Soo, there is a guy I know wtill working on one of my old projects. It was a unicorn project for that customer, since it was deployed on time (well, 2 weeks late) and "it actually worked!" when deployed.
It weighs in at about 1.5 MLOC, so it's fairly hefty. There are some fairly complex business rules to it. and it handles graphs of stuff.
The whole thing is (or rather used to be) written in JavaEE, using JAX-RS and all that fancy stuff for marshalling XML from REST resources.
Apparently, the new Indian consultant team that have taken over and found that it was too complex, and are rewriting it in SpringBoot, using none of that strange magic marshalling/serializing.
These same indians told me when they started that recursive is too hard, and they don't want to learn.
They said the same about the then new Java Streams API.
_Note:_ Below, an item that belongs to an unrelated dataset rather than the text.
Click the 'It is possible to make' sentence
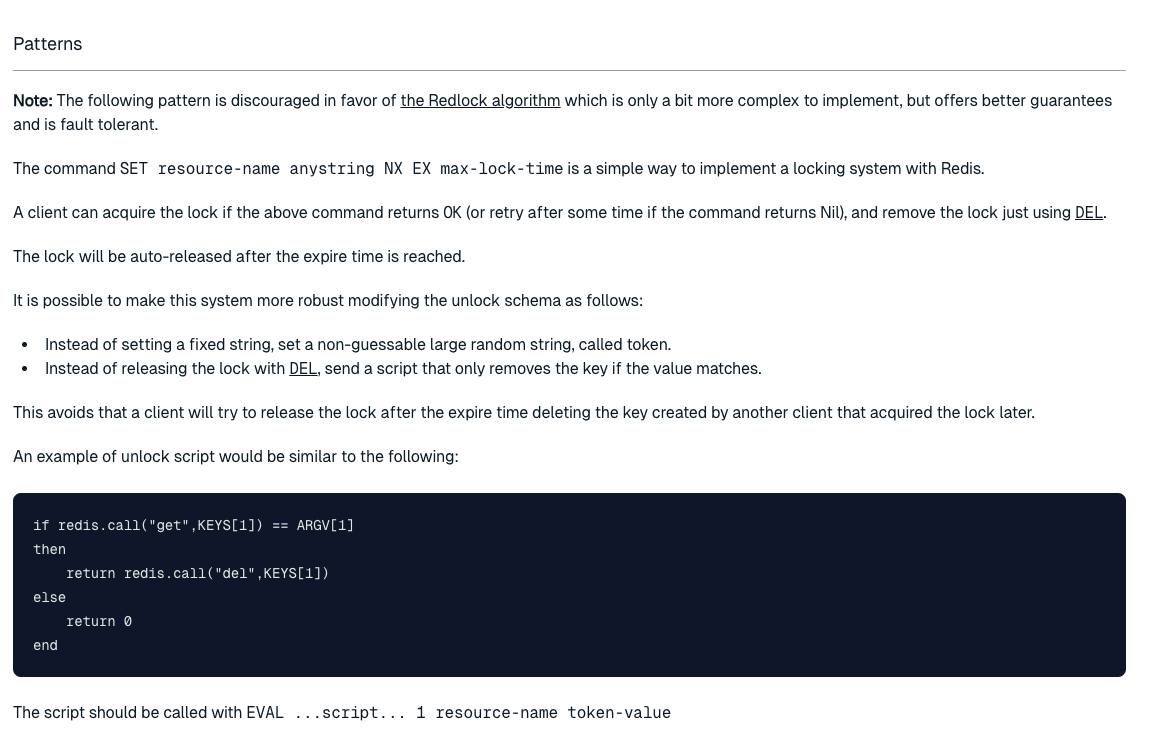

public class StoreJsonParser {
public static final String NAME = "StoreJsonParser";
@Autowired
@Qualifier(StoreOrderConfiguration.NAME)
private StoreOrderConfiguration configuration;
/**
* parse response from store to fetch the item name
*
* @param storeResponse
* @param itemNumber
* @return itemData
*/
public ItemData retrieveItemResponse(String storeResponse, final String itemNumber) {
JsonParser parser = JsonParserFactory.getJsonParser();
Map<String, Object> map = parser.parseMap(storeResponse);
ItemData itemData = new ItemData();
itemData.setItemNumber(itemNumber);
for (Map.Entry<String, Object> entry : map.entrySet()) {
if ("content" == entry.getKey()) {
Object content = entry.getValue();
List<Object> ja = (List<Object>) entry.getValue();
Object jb = ja.get(0);
Map<String, Object> jc = (Map<String, Object>) jb;
for (Map.Entry<String, Object> entry1 : jc.entrySet()) {
if ("objects" == entry1.getKey()) {
Object content1 = entry.getValue();
List<Object> ja1 = (List<Object>) entry.getValue();
Object jb1 = ja1.get(0);
Map<String, Object> jc1 = (Map<String, Object>) jb1;
for (Map.Entry<String, Object> entry2 : jc1.entrySet()) {
if ("objects" == entry2.getKey()) {
Object content2 = entry2.getValue();
List<Object> ja2 = (List<Object>) entry2.getValue();
Object jb2 = ja2.get(5);
Map<String, Object> jc2 = (Map<String, Object>) jb2;
for (Map.Entry<String, Object> entry3 : jc2.entrySet()) {
if ("type" == entry3.getKey()) {
if ("item_full_name".equalsIgnoreCase(entry3.getValue().toString())) {
continue;
} else {
break;
}
}
if ("values" == entry3.getKey()) {
List<Object> ja3 = (List<Object>) entry3.getValue();
Object jb3 = ja3.get(0);
Map<String, Object> jc3 = (Map<String, Object>) jb3;
for (Map.Entry<String, Object> entry4 : jc3.entrySet()) {
if ("value" == entry4.getKey()) {
itemData.setPartName(entry4.getValue().toString());
}
}
}
}
}
}
}
}
}
}
return itemData;
}
}
Just from memory I can say that this code is broken, and will fail edge cases. But, fuck if it doesn't feel good that I bowed out of that gig when those idiots joined. But apart from that, 5 nested for loops? For/ifs? I feel dirty just reading it.